On vous avait laissés en 2018 avec Love Is A Basic Need, qui comme son titre l'indique porte un message fort en émotion, assez mélancolique. Après ces deux années très tourmentées, dans quel état d'esprit avez-vous composé How To Be A Person Like Other People ?

Pour commencer, je vais expliquer d'où vient ce titre. Danny l'a trouvé dans le film Joker. A un moment, le Joker dit « I just want to be a person like other people ». Danny a trouvé cette phrase très marquante, et en résonance avec son histoire. Dans le groupe il est la personne qui a mis beaucoup de temps à trouver une certaine stabilité. Et il y a deux ans, il a rencontré sa femme, et il a aujourd'hui deux magnifiques petites filles. Il a appris à vivre un peu plus comme nous autres, et il est très heureux. Ce qui le rend plus productif ! Il me donne aujourd'hui de très bons conseils comme de prendre des jours de repos entre mes projets musicaux, car sinon les jours de boulots seront mauvais ! (rires).
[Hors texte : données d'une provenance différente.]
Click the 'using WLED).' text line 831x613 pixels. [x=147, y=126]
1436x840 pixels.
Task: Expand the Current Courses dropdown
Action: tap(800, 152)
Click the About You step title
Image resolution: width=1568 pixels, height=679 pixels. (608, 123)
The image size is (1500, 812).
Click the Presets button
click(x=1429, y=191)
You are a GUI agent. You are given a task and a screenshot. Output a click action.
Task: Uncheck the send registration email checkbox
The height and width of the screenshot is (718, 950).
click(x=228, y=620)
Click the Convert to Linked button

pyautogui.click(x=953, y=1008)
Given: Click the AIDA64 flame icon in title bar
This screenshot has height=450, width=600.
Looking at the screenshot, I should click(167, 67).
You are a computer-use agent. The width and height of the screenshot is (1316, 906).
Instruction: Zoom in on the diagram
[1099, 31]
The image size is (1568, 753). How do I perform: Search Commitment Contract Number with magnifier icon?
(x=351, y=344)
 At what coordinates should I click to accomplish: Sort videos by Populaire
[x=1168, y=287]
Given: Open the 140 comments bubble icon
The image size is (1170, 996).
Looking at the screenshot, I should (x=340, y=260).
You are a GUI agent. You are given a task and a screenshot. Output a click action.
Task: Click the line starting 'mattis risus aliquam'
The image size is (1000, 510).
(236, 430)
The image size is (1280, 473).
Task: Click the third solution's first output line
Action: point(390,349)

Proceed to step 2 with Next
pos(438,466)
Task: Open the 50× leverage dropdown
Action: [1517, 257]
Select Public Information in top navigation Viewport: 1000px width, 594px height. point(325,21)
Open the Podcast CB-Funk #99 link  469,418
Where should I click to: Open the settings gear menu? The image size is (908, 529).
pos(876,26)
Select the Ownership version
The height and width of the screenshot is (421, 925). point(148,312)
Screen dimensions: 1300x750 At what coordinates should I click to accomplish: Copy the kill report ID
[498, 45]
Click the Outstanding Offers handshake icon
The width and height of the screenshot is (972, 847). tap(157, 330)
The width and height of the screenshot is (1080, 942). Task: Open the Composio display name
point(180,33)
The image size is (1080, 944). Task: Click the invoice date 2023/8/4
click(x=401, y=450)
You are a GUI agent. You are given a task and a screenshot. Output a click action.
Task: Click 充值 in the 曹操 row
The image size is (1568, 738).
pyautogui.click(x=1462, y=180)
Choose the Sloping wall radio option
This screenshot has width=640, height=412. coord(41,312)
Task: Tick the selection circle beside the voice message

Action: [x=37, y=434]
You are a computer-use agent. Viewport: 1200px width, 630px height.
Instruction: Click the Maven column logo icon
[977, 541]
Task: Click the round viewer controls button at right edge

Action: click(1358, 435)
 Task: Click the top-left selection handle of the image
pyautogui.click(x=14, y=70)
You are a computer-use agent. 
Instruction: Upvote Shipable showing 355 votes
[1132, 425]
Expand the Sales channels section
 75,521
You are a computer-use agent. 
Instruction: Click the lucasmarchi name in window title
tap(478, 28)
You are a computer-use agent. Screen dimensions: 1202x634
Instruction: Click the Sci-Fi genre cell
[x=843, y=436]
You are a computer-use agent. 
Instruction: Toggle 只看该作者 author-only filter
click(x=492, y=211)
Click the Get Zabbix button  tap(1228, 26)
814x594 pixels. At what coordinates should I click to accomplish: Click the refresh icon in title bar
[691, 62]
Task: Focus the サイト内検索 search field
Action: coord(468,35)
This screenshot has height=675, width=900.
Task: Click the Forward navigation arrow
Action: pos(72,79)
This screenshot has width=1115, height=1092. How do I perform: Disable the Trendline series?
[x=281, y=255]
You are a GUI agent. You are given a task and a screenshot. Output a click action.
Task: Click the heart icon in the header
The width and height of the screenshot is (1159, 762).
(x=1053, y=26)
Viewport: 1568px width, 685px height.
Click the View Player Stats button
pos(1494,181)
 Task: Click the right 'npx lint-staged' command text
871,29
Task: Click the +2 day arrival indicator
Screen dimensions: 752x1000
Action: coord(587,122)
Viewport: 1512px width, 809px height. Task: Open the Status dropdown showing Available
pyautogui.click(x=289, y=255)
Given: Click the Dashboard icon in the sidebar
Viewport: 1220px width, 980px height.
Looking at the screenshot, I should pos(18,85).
Quand nous nous sommes retrouvés en studio, nous étions excités comme des mômes après les vacances. Lors des confinements, Danny a proposé de travailler sur cet album de façon différente : chacun lui a envoyé ses idées via les enregistrements sur son téléphone, ce qui est très pratique, et de là il a écrit les paroles, et tout a été intégré dans le nouveau disque. Historiquement, Danny et Richard composaient entre eux deux, puis nous étions associés. C'est un grand pas en avant dans le fonctionnement du groupe.

J'ai trouvé cet album plus « équilibré » dans son tracklisting en comparaison avec le précédent : certaines chansons très joyeuses et dynamiques faites pour être chantées avec le public en live, d'autres plus alternatives avec plus de guitares, et de très belles ballades, assez émouvantes. Es-tu d'accord avec cette définition ?

Oui, c'est très vrai. Love Is A Basic Need était un peu unilatéral, versé dans une ambiance mélancolique, introspective. Avec le nouvel album, nous avons eu envie de nous lâcher, de brancher les instruments et de donner tout ce que nous avons. Il est plus spontané, plus joyeux.

Tu as un side-project appelé Experiment 637, et Mike et Steve forment Land Sharks. Deux formations qui se démarquent du son Embrace. Est-ce que ces aventures parallèles sont nécessaires après toutes ces années, et qu'apportent-elles au groupe ?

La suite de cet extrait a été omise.